Security of AI Agents
Yifeng He, Ethan Wang, Yuyang Rong, Zifei Cheng, Hao Chen
TL;DR
The paper analyzes security vulnerabilities in AI agents that use LLMs and tool integration, framing confidentiality, integrity, and availability as core concerns. It provides a vulnerability taxonomy—covering sessions, model pollution/privacy leaks, and agent programs with local and remote risks—and offers defense designs with preliminary experiments. Defenses include session management, sandboxing (local and remote resource controls), and model protections via sessionless and session-aware approaches, including encryption-based techniques and prompt tuning. The work demonstrates practical security gaps and delivers actionable strategies to build safer, more reliable AI agents, with initial empirical support and open-data/code for replication.
Abstract
AI agents have been boosted by large language models.
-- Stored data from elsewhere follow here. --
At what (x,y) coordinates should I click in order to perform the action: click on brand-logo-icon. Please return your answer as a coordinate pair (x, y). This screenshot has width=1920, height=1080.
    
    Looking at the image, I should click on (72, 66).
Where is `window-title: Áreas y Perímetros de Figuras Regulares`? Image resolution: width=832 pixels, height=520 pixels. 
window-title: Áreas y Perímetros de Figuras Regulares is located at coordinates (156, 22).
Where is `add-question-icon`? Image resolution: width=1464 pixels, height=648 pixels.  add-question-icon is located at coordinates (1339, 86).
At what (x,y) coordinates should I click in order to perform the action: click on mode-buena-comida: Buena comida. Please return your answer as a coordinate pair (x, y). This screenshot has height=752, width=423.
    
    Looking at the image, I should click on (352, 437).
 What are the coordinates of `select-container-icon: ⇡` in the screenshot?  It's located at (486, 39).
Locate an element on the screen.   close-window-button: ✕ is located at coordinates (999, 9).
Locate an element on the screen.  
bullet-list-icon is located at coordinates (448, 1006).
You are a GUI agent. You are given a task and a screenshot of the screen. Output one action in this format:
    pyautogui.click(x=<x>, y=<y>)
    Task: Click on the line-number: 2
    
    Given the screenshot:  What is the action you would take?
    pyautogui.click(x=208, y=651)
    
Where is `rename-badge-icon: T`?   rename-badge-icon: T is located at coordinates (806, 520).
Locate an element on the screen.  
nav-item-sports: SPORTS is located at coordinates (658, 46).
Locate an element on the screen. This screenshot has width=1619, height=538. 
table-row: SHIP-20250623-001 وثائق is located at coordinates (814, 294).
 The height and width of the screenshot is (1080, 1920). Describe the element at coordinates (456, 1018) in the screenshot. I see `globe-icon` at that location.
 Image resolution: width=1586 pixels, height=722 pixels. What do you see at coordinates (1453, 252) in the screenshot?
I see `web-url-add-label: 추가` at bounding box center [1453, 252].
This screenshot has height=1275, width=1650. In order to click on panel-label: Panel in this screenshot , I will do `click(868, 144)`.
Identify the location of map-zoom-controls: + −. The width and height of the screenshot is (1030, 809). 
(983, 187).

AI agents can function as intelligent assistants and complete tasks on behalf of their users with access to tools and the ability to execute commands in their environments. Through studying and experiencing the workflow of typical AI agents, we have raised several concerns regarding their security. These potential vulnerabilities are not addressed by the frameworks used to build the agents, nor by research aimed at improving the agents. In this paper, we identify and describe these vulnerabilities in detail from a system security perspective, emphasizing their causes and severe effects. Furthermore, we introduce defense mechanisms corresponding to each vulnerability with design and experiments to evaluate their viability. Altogether, this paper contextualizes the security issues in the current development of AI agents and delineates methods to make AI agents safer and more reliable.